Farnpflanzen können in Innenräumen eine üppige, waldige Atmosphäre schaffen, aber, wie Adler betonte, geben einige Sorten Sporen in die Luft ab, die bei Menschen Allergien auslösen können. Dies gilt vor allem für Dryopteris- und Athyrium-Arten.

Um solche Probleme zu vermeiden, rät sie, sterile Farne oder Farne mit geringem Sporengehalt zu wählen, wie z. B. Austral-Gem-Vogelnest, Hasenpfote, Kängurutatze.

6. Räuberische Pflanzen

Es handelt sich um Vasenpflanzen wie die Venusfliegenfalle (Dionaea muscipula) und Sarracenia (Sarracenia), die sich als einzige von Insekten ernähren. Aber diese Pflanzen sind nicht gut an das Leben in Innenräumen angepasst. In der freien Natur wachsen sie in sonnigen, sumpfigen Umgebungen und haben eine kalte Winterruhe, die sich in Innenräumen kaum wiederholen lässt.

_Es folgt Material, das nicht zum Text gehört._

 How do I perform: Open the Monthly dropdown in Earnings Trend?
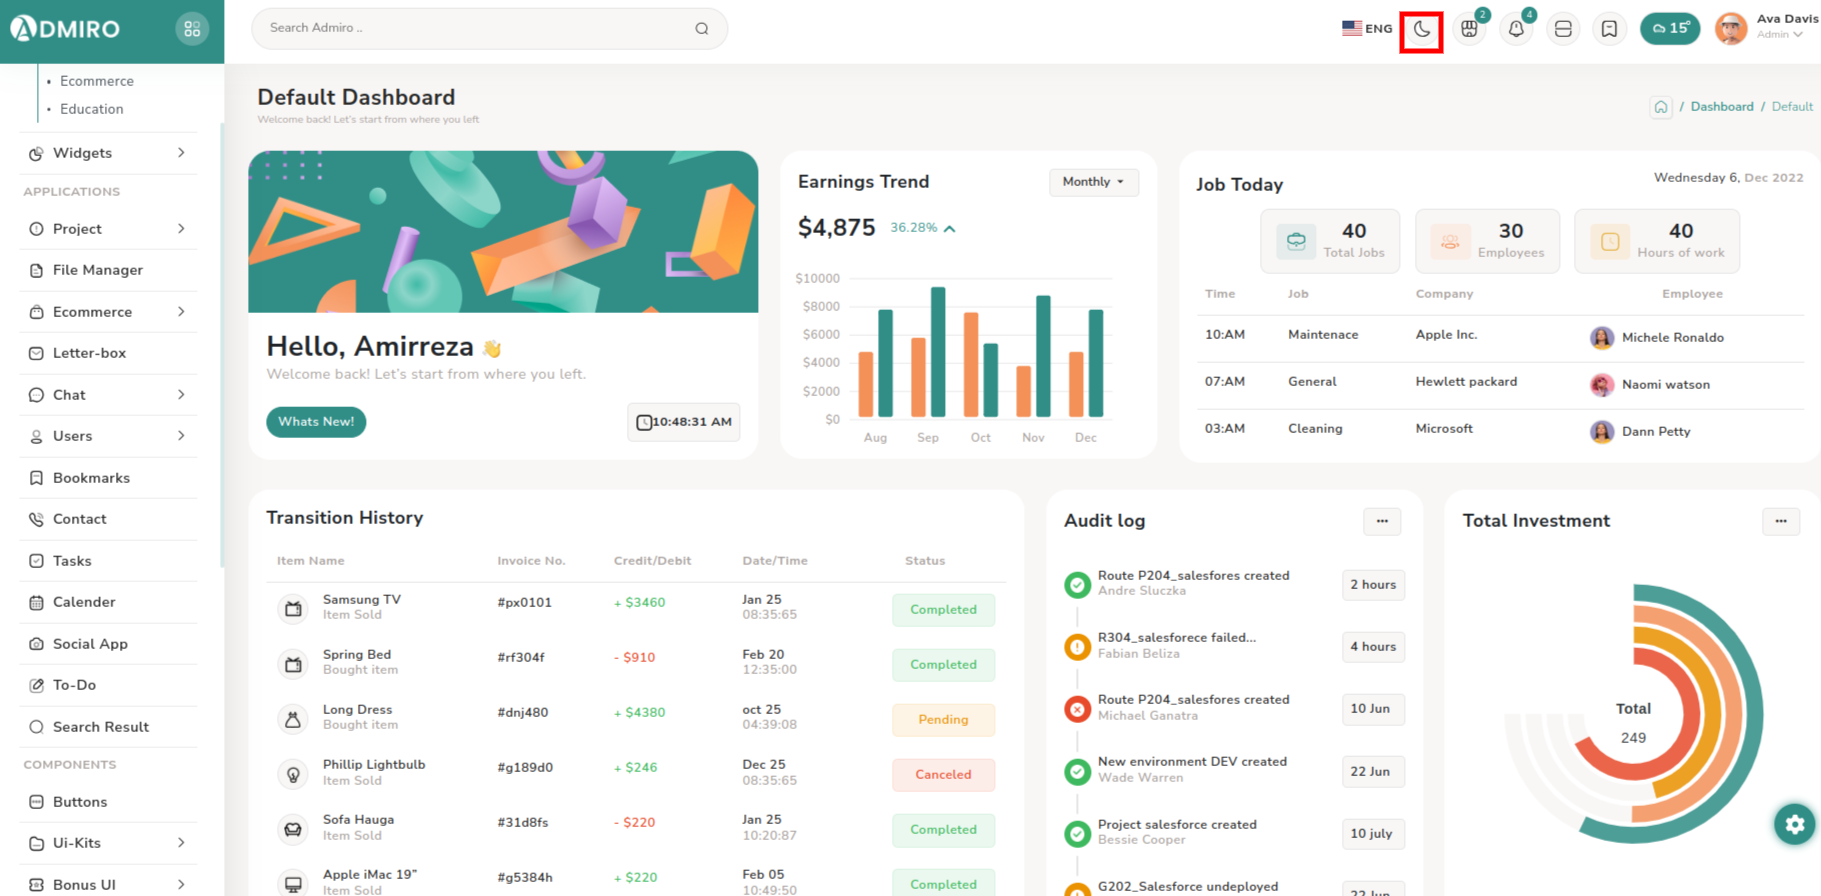pos(1093,182)

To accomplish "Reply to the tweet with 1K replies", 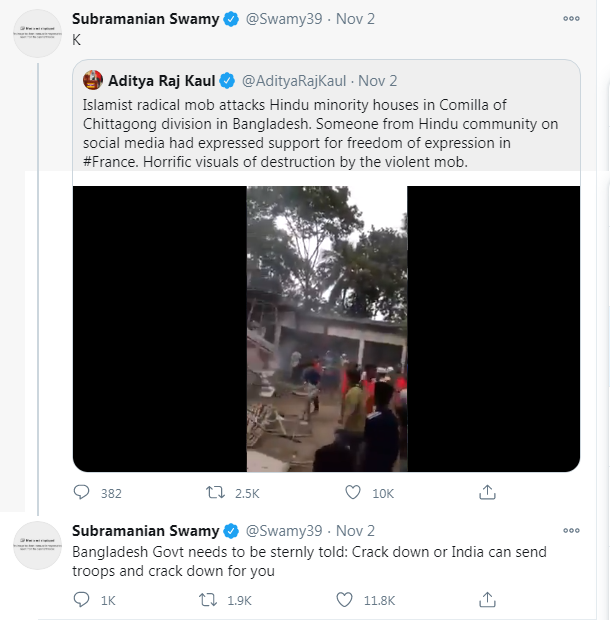I will (82, 600).
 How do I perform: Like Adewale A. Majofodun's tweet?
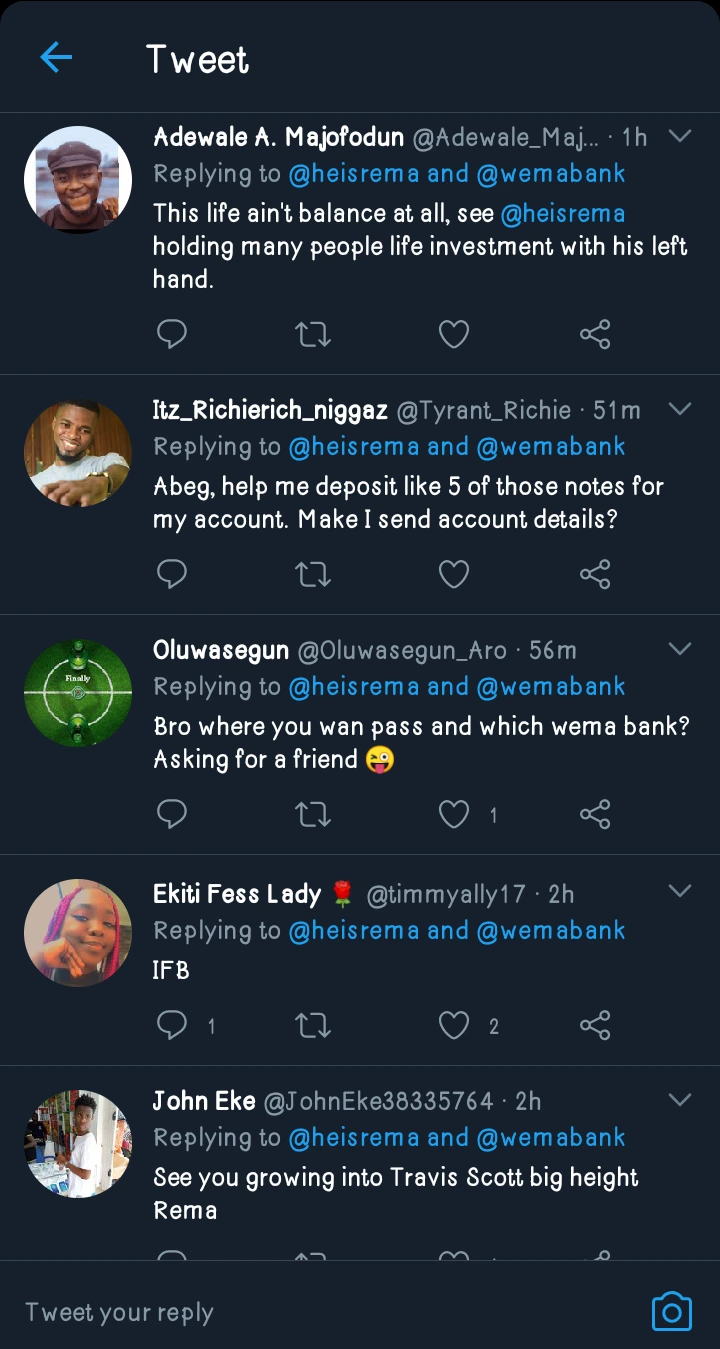coord(454,334)
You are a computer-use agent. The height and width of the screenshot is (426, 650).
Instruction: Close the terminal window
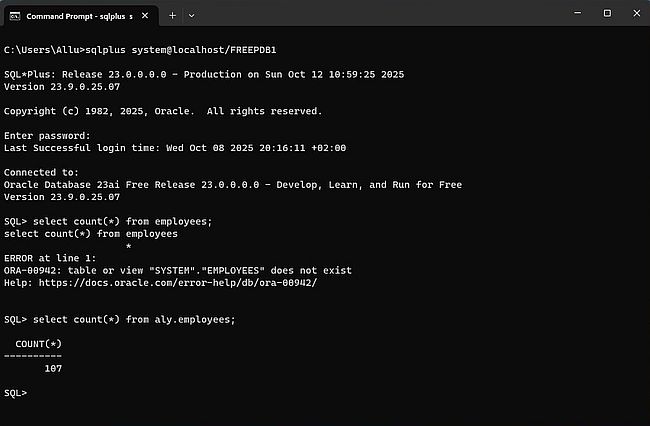[x=635, y=13]
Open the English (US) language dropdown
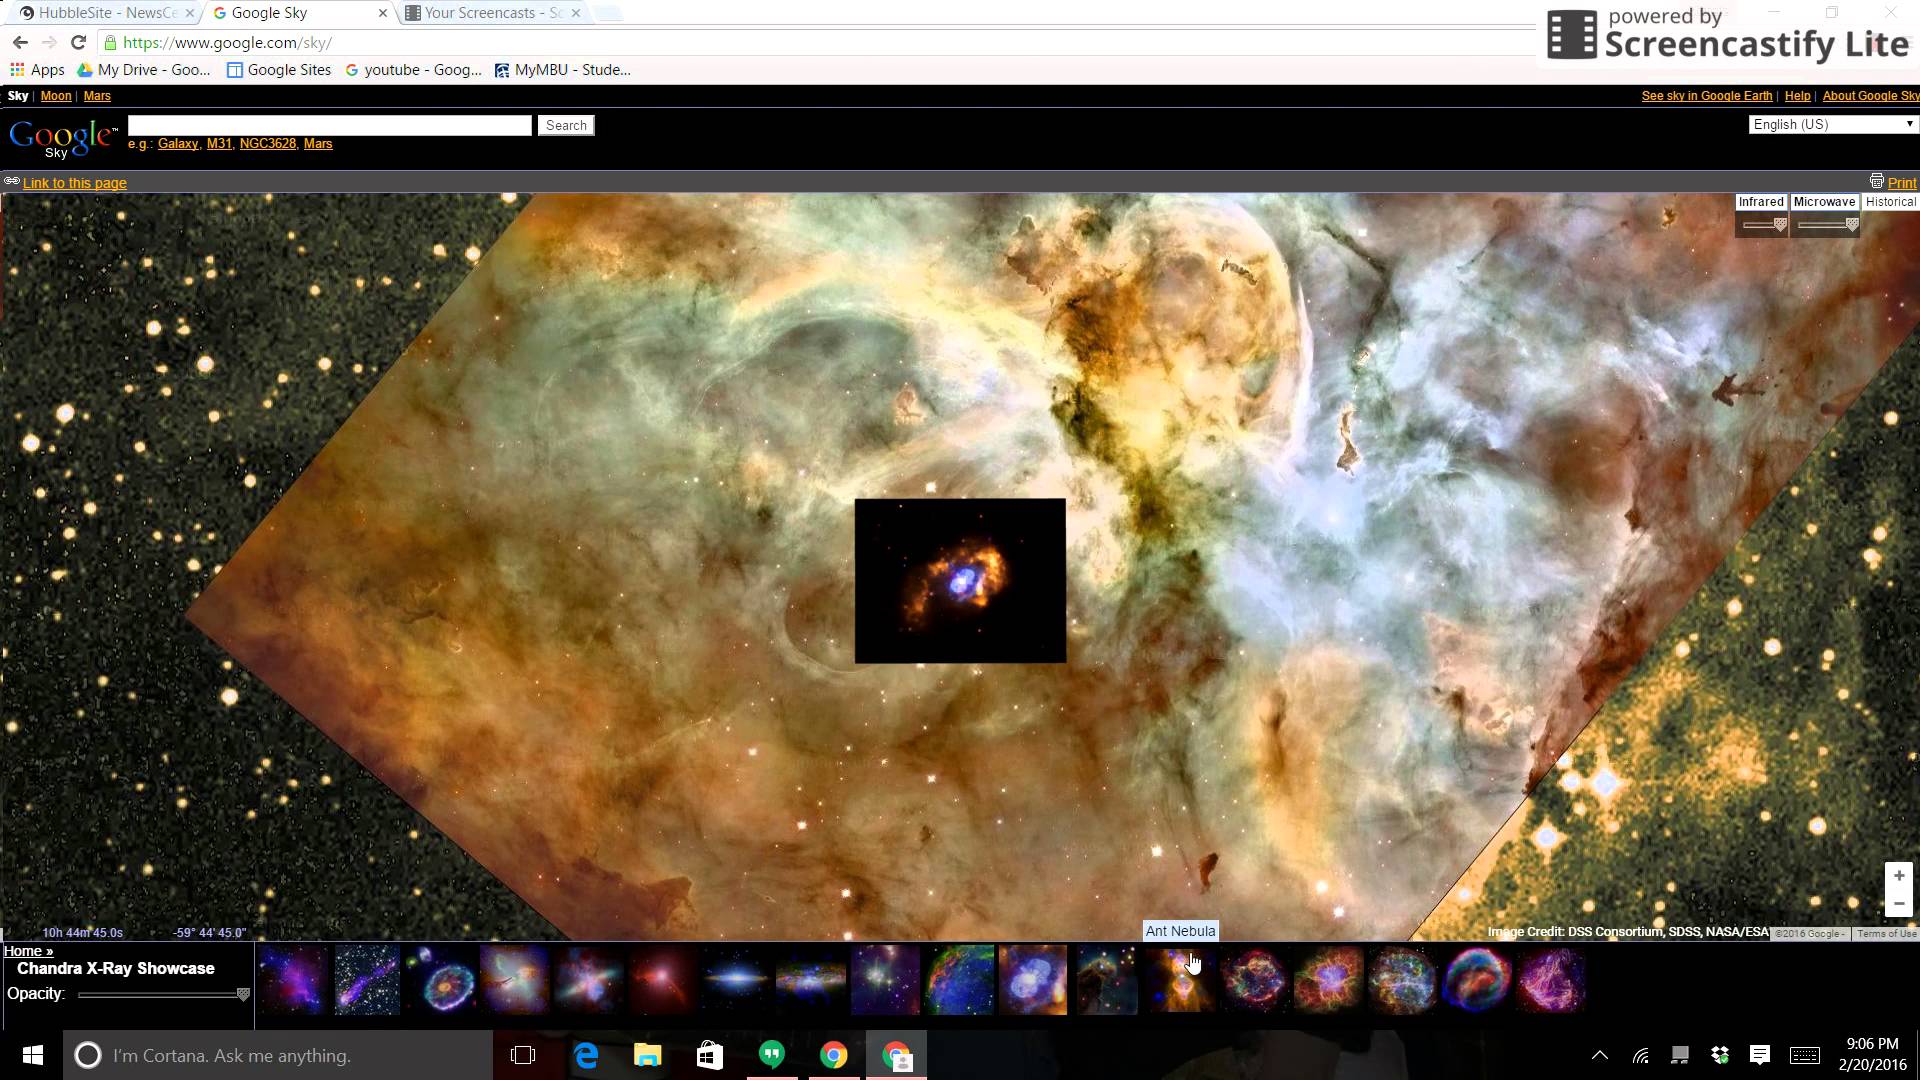 coord(1832,124)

„Wenn Sie keinen Platz in Ihrem Kühlschrank haben, um ruhende Pflanzen zu lagern, lassen Sie sie draußen“, rät die Zimmerpflanzenexpertin und Gärtnerin Bex Claire Hamell.

7. Geschenkpflanzen

Viele beliebte Geschenkpflanzen sind eher für die vorübergehende Verwendung in Innenräumen als für die langfristige Kultivierung gedacht. Laut Steinkopf brauchen Chrysanthemen, Miniaturrosen, Hortensien und Azaleen eine Ruhephase im Freien, um langfristig zu überleben.